Assigned task
Print all the records below, word for word and in full.

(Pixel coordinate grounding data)
━━━

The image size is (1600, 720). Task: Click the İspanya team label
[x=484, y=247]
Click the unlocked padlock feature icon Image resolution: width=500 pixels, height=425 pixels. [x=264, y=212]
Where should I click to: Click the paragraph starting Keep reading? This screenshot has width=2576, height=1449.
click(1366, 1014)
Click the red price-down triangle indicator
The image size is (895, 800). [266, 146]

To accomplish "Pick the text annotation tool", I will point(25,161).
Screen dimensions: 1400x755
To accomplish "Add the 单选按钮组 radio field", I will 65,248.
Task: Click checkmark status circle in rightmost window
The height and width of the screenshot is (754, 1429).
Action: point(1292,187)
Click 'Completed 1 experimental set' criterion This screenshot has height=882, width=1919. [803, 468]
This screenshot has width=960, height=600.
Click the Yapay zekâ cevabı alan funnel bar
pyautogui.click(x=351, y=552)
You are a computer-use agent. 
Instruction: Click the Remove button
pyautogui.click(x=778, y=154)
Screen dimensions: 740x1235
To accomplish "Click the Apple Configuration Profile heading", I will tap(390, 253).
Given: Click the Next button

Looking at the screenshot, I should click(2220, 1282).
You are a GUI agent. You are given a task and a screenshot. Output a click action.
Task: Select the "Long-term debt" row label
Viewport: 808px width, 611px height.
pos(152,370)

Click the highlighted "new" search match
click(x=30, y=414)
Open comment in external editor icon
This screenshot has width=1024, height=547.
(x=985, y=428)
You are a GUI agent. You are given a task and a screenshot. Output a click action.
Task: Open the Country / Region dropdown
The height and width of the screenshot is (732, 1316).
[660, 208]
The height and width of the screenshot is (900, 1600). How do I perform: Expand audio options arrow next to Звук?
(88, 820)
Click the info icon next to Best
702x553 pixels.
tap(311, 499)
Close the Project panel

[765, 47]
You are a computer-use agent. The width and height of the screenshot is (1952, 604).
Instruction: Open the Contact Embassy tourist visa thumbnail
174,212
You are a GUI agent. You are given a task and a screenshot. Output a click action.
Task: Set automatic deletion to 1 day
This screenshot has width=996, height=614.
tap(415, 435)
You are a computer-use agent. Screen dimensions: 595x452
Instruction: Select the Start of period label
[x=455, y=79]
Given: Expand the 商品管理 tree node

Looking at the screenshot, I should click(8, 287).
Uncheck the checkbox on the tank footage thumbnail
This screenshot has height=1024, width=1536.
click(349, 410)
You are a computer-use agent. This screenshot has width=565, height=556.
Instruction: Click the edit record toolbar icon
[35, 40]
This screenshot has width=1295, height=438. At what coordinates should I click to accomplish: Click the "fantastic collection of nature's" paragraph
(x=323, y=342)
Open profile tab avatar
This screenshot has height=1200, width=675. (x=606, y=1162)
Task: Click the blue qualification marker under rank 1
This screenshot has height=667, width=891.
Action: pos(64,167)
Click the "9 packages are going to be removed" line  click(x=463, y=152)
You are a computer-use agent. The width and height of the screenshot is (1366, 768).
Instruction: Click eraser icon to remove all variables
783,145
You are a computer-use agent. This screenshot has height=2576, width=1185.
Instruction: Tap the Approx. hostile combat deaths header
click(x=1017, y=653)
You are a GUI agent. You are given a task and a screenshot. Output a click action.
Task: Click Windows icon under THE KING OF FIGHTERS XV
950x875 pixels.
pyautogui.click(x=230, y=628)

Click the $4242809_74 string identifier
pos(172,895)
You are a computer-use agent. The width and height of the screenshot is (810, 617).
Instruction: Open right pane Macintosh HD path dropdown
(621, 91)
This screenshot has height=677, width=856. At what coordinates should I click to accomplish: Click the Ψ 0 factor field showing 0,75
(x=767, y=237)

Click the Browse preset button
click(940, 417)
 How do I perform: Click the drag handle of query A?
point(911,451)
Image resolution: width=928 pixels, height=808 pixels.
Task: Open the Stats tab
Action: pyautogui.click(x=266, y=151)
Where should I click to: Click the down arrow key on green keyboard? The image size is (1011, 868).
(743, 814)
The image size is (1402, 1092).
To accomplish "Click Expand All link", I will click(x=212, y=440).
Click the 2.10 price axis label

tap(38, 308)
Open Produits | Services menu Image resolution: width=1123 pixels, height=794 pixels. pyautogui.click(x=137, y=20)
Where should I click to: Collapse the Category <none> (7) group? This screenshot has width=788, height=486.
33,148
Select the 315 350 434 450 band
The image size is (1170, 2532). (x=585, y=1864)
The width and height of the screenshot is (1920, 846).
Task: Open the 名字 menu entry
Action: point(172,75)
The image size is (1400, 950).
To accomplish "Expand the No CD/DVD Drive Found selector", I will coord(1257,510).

━━━

Response
The image size is (1600, 720). Task: Click the İspanya team label
[x=484, y=247]
Click the unlocked padlock feature icon Image resolution: width=500 pixels, height=425 pixels. [x=264, y=212]
Where should I click to: Click the paragraph starting Keep reading? This screenshot has width=2576, height=1449.
click(1366, 1014)
Click the red price-down triangle indicator
The image size is (895, 800). [266, 146]

To accomplish "Pick the text annotation tool", I will point(25,161).
Screen dimensions: 1400x755
To accomplish "Add the 单选按钮组 radio field", I will 65,248.
Task: Click checkmark status circle in rightmost window
The height and width of the screenshot is (754, 1429).
Action: point(1292,187)
Click 'Completed 1 experimental set' criterion This screenshot has height=882, width=1919. [803, 468]
This screenshot has width=960, height=600.
Click the Yapay zekâ cevabı alan funnel bar
pyautogui.click(x=351, y=552)
You are a computer-use agent. 
Instruction: Click the Remove button
pyautogui.click(x=778, y=154)
Screen dimensions: 740x1235
To accomplish "Click the Apple Configuration Profile heading", I will tap(390, 253).
Given: Click the Next button

Looking at the screenshot, I should click(2220, 1282).
You are a GUI agent. You are given a task and a screenshot. Output a click action.
Task: Select the "Long-term debt" row label
Viewport: 808px width, 611px height.
pos(152,370)

Click the highlighted "new" search match
click(x=30, y=414)
Open comment in external editor icon
This screenshot has width=1024, height=547.
(x=985, y=428)
You are a GUI agent. You are given a task and a screenshot. Output a click action.
Task: Open the Country / Region dropdown
The height and width of the screenshot is (732, 1316).
[660, 208]
The height and width of the screenshot is (900, 1600). How do I perform: Expand audio options arrow next to Звук?
(88, 820)
Click the info icon next to Best
702x553 pixels.
tap(311, 499)
Close the Project panel

[765, 47]
You are a computer-use agent. The width and height of the screenshot is (1952, 604).
Instruction: Open the Contact Embassy tourist visa thumbnail
174,212
You are a GUI agent. You are given a task and a screenshot. Output a click action.
Task: Set automatic deletion to 1 day
This screenshot has width=996, height=614.
tap(415, 435)
You are a computer-use agent. Screen dimensions: 595x452
Instruction: Select the Start of period label
[x=455, y=79]
Given: Expand the 商品管理 tree node

Looking at the screenshot, I should click(8, 287).
Uncheck the checkbox on the tank footage thumbnail
This screenshot has height=1024, width=1536.
click(349, 410)
You are a computer-use agent. This screenshot has width=565, height=556.
Instruction: Click the edit record toolbar icon
[35, 40]
This screenshot has width=1295, height=438. At what coordinates should I click to accomplish: Click the "fantastic collection of nature's" paragraph
(x=323, y=342)
Open profile tab avatar
This screenshot has height=1200, width=675. (x=606, y=1162)
Task: Click the blue qualification marker under rank 1
This screenshot has height=667, width=891.
Action: pos(64,167)
Click the "9 packages are going to be removed" line  click(x=463, y=152)
You are a computer-use agent. The width and height of the screenshot is (1366, 768).
Instruction: Click eraser icon to remove all variables
783,145
You are a computer-use agent. This screenshot has height=2576, width=1185.
Instruction: Tap the Approx. hostile combat deaths header
click(x=1017, y=653)
You are a GUI agent. You are given a task and a screenshot. Output a click action.
Task: Click Windows icon under THE KING OF FIGHTERS XV
950x875 pixels.
pyautogui.click(x=230, y=628)

Click the $4242809_74 string identifier
pos(172,895)
You are a computer-use agent. The width and height of the screenshot is (810, 617).
Instruction: Open right pane Macintosh HD path dropdown
(621, 91)
This screenshot has height=677, width=856. At what coordinates should I click to accomplish: Click the Ψ 0 factor field showing 0,75
(x=767, y=237)

Click the Browse preset button
click(940, 417)
 How do I perform: Click the drag handle of query A?
point(911,451)
Image resolution: width=928 pixels, height=808 pixels.
Task: Open the Stats tab
Action: pyautogui.click(x=266, y=151)
Where should I click to: Click the down arrow key on green keyboard? The image size is (1011, 868).
(743, 814)
The image size is (1402, 1092).
To accomplish "Click Expand All link", I will click(x=212, y=440).
Click the 2.10 price axis label

tap(38, 308)
Open Produits | Services menu Image resolution: width=1123 pixels, height=794 pixels. pyautogui.click(x=137, y=20)
Where should I click to: Collapse the Category <none> (7) group? This screenshot has width=788, height=486.
33,148
Select the 315 350 434 450 band
The image size is (1170, 2532). (x=585, y=1864)
The width and height of the screenshot is (1920, 846).
Task: Open the 名字 menu entry
Action: point(172,75)
The image size is (1400, 950).
To accomplish "Expand the No CD/DVD Drive Found selector", I will coord(1257,510).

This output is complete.